[A block of data]
----

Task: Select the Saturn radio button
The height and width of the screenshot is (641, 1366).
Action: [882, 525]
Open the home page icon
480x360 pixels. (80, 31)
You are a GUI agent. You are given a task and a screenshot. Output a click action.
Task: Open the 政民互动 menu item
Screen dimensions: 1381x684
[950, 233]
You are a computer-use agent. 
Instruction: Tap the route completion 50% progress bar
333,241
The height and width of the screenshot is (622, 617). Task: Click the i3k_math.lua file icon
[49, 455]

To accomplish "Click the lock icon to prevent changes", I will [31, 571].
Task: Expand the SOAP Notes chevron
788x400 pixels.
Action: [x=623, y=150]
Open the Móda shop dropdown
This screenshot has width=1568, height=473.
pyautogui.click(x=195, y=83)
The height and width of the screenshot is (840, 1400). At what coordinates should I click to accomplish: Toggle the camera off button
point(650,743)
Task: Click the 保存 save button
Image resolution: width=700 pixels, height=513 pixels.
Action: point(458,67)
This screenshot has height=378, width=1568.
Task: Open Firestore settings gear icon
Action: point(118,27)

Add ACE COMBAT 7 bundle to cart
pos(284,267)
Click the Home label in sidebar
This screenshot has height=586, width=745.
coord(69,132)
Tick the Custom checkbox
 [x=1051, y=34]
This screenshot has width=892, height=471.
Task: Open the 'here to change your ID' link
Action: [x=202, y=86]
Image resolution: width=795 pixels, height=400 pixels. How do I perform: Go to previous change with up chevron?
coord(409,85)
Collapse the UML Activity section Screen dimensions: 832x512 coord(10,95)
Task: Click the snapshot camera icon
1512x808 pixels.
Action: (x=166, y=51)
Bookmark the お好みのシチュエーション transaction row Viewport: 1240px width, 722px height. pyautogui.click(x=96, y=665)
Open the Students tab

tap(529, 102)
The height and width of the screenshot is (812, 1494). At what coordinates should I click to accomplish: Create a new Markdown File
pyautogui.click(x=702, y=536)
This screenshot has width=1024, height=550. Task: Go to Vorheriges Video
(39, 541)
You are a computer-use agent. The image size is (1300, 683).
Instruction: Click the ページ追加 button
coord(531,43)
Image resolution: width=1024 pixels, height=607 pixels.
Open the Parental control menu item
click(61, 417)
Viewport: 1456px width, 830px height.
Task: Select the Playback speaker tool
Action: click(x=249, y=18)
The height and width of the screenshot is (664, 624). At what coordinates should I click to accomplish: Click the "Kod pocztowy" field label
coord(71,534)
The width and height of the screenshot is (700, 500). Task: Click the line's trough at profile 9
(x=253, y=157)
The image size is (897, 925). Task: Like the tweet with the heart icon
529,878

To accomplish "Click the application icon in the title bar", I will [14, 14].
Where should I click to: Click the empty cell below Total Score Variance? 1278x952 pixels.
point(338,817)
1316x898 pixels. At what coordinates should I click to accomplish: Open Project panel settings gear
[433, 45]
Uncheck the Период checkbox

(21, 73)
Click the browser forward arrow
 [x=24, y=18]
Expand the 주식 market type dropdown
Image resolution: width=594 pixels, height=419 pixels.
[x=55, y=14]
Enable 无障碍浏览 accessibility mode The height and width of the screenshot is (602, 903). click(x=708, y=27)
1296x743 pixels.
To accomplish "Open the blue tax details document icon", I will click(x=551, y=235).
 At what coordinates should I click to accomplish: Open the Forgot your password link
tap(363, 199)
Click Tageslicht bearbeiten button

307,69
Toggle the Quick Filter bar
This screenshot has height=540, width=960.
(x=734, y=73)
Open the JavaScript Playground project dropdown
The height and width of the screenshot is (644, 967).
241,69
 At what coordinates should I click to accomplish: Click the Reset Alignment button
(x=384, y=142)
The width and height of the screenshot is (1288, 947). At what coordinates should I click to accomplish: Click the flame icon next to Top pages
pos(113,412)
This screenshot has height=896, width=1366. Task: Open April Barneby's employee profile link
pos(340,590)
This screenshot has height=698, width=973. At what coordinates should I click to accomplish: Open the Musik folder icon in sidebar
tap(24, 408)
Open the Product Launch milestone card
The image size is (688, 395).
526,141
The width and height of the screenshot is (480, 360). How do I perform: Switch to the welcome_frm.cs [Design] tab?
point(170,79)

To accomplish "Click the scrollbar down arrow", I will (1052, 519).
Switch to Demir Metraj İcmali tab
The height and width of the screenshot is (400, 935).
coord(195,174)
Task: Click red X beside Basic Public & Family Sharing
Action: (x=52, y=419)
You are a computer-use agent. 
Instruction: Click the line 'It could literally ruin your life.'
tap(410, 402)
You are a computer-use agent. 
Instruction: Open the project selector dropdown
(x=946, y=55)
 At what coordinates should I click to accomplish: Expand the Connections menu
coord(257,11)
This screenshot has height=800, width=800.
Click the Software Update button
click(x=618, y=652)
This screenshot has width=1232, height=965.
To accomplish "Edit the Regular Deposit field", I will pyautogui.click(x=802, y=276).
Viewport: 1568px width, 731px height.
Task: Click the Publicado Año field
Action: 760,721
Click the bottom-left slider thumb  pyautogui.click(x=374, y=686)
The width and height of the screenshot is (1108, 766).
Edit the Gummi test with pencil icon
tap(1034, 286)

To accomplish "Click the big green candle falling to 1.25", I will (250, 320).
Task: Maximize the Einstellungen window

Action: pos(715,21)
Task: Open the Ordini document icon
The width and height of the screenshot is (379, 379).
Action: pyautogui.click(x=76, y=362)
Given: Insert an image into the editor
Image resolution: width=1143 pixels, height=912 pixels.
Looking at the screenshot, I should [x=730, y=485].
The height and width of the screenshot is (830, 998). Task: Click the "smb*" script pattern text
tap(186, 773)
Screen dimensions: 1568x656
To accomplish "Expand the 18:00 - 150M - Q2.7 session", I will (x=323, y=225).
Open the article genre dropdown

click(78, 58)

----

— Goal —
Retype all of the lines above exactly as they are.

— Expected output —
Task: Select the Saturn radio button
The height and width of the screenshot is (641, 1366).
Action: [882, 525]
Open the home page icon
480x360 pixels. (80, 31)
You are a GUI agent. You are given a task and a screenshot. Output a click action.
Task: Open the 政民互动 menu item
Screen dimensions: 1381x684
[950, 233]
You are a computer-use agent. 
Instruction: Tap the route completion 50% progress bar
333,241
The height and width of the screenshot is (622, 617). Task: Click the i3k_math.lua file icon
[49, 455]

To accomplish "Click the lock icon to prevent changes", I will [31, 571].
Task: Expand the SOAP Notes chevron
788x400 pixels.
Action: [x=623, y=150]
Open the Móda shop dropdown
This screenshot has width=1568, height=473.
pyautogui.click(x=195, y=83)
The height and width of the screenshot is (840, 1400). At what coordinates should I click to accomplish: Toggle the camera off button
point(650,743)
Task: Click the 保存 save button
Image resolution: width=700 pixels, height=513 pixels.
Action: point(458,67)
This screenshot has height=378, width=1568.
Task: Open Firestore settings gear icon
Action: point(118,27)

Add ACE COMBAT 7 bundle to cart
pos(284,267)
Click the Home label in sidebar
This screenshot has height=586, width=745.
coord(69,132)
Tick the Custom checkbox
 [x=1051, y=34]
This screenshot has width=892, height=471.
Task: Open the 'here to change your ID' link
Action: [x=202, y=86]
Image resolution: width=795 pixels, height=400 pixels. How do I perform: Go to previous change with up chevron?
coord(409,85)
Collapse the UML Activity section Screen dimensions: 832x512 coord(10,95)
Task: Click the snapshot camera icon
1512x808 pixels.
Action: (x=166, y=51)
Bookmark the お好みのシチュエーション transaction row Viewport: 1240px width, 722px height. pyautogui.click(x=96, y=665)
Open the Students tab

tap(529, 102)
The height and width of the screenshot is (812, 1494). At what coordinates should I click to accomplish: Create a new Markdown File
pyautogui.click(x=702, y=536)
This screenshot has width=1024, height=550. Task: Go to Vorheriges Video
(39, 541)
You are a computer-use agent. The image size is (1300, 683).
Instruction: Click the ページ追加 button
coord(531,43)
Image resolution: width=1024 pixels, height=607 pixels.
Open the Parental control menu item
click(61, 417)
Viewport: 1456px width, 830px height.
Task: Select the Playback speaker tool
Action: click(x=249, y=18)
The height and width of the screenshot is (664, 624). At what coordinates should I click to accomplish: Click the "Kod pocztowy" field label
coord(71,534)
The width and height of the screenshot is (700, 500). Task: Click the line's trough at profile 9
(x=253, y=157)
The image size is (897, 925). Task: Like the tweet with the heart icon
529,878

To accomplish "Click the application icon in the title bar", I will [14, 14].
Where should I click to: Click the empty cell below Total Score Variance? 1278x952 pixels.
point(338,817)
1316x898 pixels. At what coordinates should I click to accomplish: Open Project panel settings gear
[433, 45]
Uncheck the Период checkbox

(21, 73)
Click the browser forward arrow
 [x=24, y=18]
Expand the 주식 market type dropdown
Image resolution: width=594 pixels, height=419 pixels.
[x=55, y=14]
Enable 无障碍浏览 accessibility mode The height and width of the screenshot is (602, 903). click(x=708, y=27)
1296x743 pixels.
To accomplish "Open the blue tax details document icon", I will click(x=551, y=235).
 At what coordinates should I click to accomplish: Open the Forgot your password link
tap(363, 199)
Click Tageslicht bearbeiten button

307,69
Toggle the Quick Filter bar
This screenshot has height=540, width=960.
(x=734, y=73)
Open the JavaScript Playground project dropdown
The height and width of the screenshot is (644, 967).
241,69
 At what coordinates should I click to accomplish: Click the Reset Alignment button
(x=384, y=142)
The width and height of the screenshot is (1288, 947). At what coordinates should I click to accomplish: Click the flame icon next to Top pages
pos(113,412)
This screenshot has height=896, width=1366. Task: Open April Barneby's employee profile link
pos(340,590)
This screenshot has height=698, width=973. At what coordinates should I click to accomplish: Open the Musik folder icon in sidebar
tap(24, 408)
Open the Product Launch milestone card
The image size is (688, 395).
526,141
The width and height of the screenshot is (480, 360). How do I perform: Switch to the welcome_frm.cs [Design] tab?
point(170,79)

To accomplish "Click the scrollbar down arrow", I will (1052, 519).
Switch to Demir Metraj İcmali tab
The height and width of the screenshot is (400, 935).
coord(195,174)
Task: Click red X beside Basic Public & Family Sharing
Action: (x=52, y=419)
You are a computer-use agent. 
Instruction: Click the line 'It could literally ruin your life.'
tap(410, 402)
You are a computer-use agent. 
Instruction: Open the project selector dropdown
(x=946, y=55)
 At what coordinates should I click to accomplish: Expand the Connections menu
coord(257,11)
This screenshot has height=800, width=800.
Click the Software Update button
click(x=618, y=652)
This screenshot has width=1232, height=965.
To accomplish "Edit the Regular Deposit field", I will pyautogui.click(x=802, y=276).
Viewport: 1568px width, 731px height.
Task: Click the Publicado Año field
Action: 760,721
Click the bottom-left slider thumb  pyautogui.click(x=374, y=686)
The width and height of the screenshot is (1108, 766).
Edit the Gummi test with pencil icon
tap(1034, 286)

To accomplish "Click the big green candle falling to 1.25", I will (250, 320).
Task: Maximize the Einstellungen window

Action: pos(715,21)
Task: Open the Ordini document icon
The width and height of the screenshot is (379, 379).
Action: pyautogui.click(x=76, y=362)
Given: Insert an image into the editor
Image resolution: width=1143 pixels, height=912 pixels.
Looking at the screenshot, I should [x=730, y=485].
The height and width of the screenshot is (830, 998). Task: Click the "smb*" script pattern text
tap(186, 773)
Screen dimensions: 1568x656
To accomplish "Expand the 18:00 - 150M - Q2.7 session", I will (x=323, y=225).
Open the article genre dropdown

click(78, 58)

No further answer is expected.